Anne’s second novel, Wind Tales (McArthur, 2007) examines the points of departure and chance encounters that change the way we see the world, as told through the tales of the disparate travellers who pass through a roadside café on a mountain pass during one extraordinary, windy day. Wind Tails has been shortlisted for the 2008 Ontario Library Association Evergreen Award. In 2009 Wind Tails was released in the U.S. by HarperCollins/Avon under the title Far From Home.
The story in Sounding Line, published by McArthur & Company in 2009, is drawn from Anne’s Nova Scotia roots. With a historical backdrop of a 1967 U.F.O. crash, the novel plays with themes of depth, space, and possibility, viewed through the lives of the residents of a fishing village. Sounding Line is a “Heather’s Pick” and has been optioned for a film.

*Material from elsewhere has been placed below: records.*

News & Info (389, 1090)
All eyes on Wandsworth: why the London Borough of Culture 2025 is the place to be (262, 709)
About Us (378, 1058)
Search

In Flying with Amelia (McArthur, 2011), the descendents of an Irish immigrant family scatter across the country, their stories taking readers over 100 years and across the country. St. John’s Newfoundland to the Beaufort Sea, the story weaves the identity of a young country. The breadth and scope of Flying with Amelia demanded authenticity in terms of research, voice, and cultural nuance, a challenge Anne found engaging, and, if occasionally daunting, always exciting.
Anne has also co-authored four regional photographic books (Ward Creek Press) and illustrated seven children’s books for Polestar Press and for Bluefield books. She has worked as a journalist, writing features, news stories, and editorials, for more than fifteen years. Short stories and essays have appeared in The New Quarterly, Room of One’s Own, and Wascana Review.